Rock stars get to live rock star lifestyles because of volume. They also have to stay on the road a good part of the time because concerts sell music. They have to do endorsements. Sell merchandise. There are multiple streams of revenue because not only does the rockstar get paid but also the band, the promoter, the venue, the record label….it takes a lot to feed that machine.
On a smaller scale, you can do the math. If concert tickets are $15 and a venue only holds 200–that isn’t a lot of cash–especially after the venue takes its cut. If CD’s sell for $10 and they cost $5 to produce…again not a lot of money when you compare it to what it takes to fund an apartment, car and basic living expenses. How many CD’s do you have to sell and how many gigs do you have to play to come up with an amount equal to what you need for basic food, rent and transporation?
For visual artists it is the same. How many paintings would you have to sell to create a livelihood? Are you getting the kind of exposure that would put you in contact with the demographic who spend that amount of money on art?
If you are going to make your living as an artist it likely won’t come from a single source, you are going to have to begin to develop your revenue streams. This doesn’t happen overnight and very likely will need to be supplemented by a day job for a long time. However, if you are entrepreneural, you can do some unusual things that help you get to where you want to go and enjoy the journey along the way. Here are some things to consider:
1. Create digital revenue streams. The digital world gives artists more power over their marketing and sales than they’ve ever had before. Develop yourself as a personality, build your mailing list, give reasons to people to become part of your fan base, and be different enough that people want to talk about you. Most importantly, what revenue streams can you develop online? Merchandise? Music downloads? The art itself? Note that this may be a small stream initially, but it can be significant over time.

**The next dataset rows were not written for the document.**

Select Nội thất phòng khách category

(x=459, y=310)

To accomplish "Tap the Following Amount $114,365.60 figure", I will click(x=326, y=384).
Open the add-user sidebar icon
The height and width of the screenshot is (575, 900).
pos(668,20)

2. Position yourself for corporate gigs. Corporations have bigger budgets for art than most people do personally. What could you produce that a corporation would want to purchase? This will take creativity on your part, then the ability to write a proposal and pitch an idea. (Note that you never have to do this alone, you can always partner with friends.)
3. Research the business model for your craft. This may be via web search–or if you have a hero in your genre, you may simply be able to ask. I remember I was blown away when I first learned how little novelests actually make unless they are in the John Grisham range (who has revenue streams from movie rights, royalties, speaking sessions…and oh yeah, he sells a zillion books.) Harlequin writers make about $15k a book–and not a first book. Not only that but the agent gets 10% of that. Do the math on how many you would have to produce in a year (and conversely have Harlequin actually buy) to do this full time. Art business models are rarely as fair to the artist as you might think. Donald Miller in Blue Like Jazz wrote “Writers don’t make any money at all. We make about a dollar. It is terrible. But then again, we don’t work either. We lay around in our bathrobes and think about how we should be writing.” If you don’t like the business model for your craft, you will need to be strategic enough to be the one who breaks the model.
4. Find ways to merge your day job with your art. Look at the job you have now (even if it is the most boring job on the planet). Is there any place you could bring your art to your workplace? [Sidebar: I have done this personally. My writing is now a major part of my day job and has opened up speaking gigs and freelance magazine articles benefiting both my company and myself as an artist.] Chances are your art can make you more valueable at your day job. And while you may not think of it as a direct revenue stream, paychecks are definitely a stream.
5. Be strategic about your commitments. You have limited resources. And while most of us would never write a $30,000 check on an account that has $100 in it, we typically write time and energy checks we don’t have the resources to cover. If you are seriously doing the math, you will need to become strategic about where you commit. Revenue streams can be about cash, exposure or simply creative energy. Evaluate before you say you are “in” and always, always show up and deliver. (Because people are “doing the math” on you too.)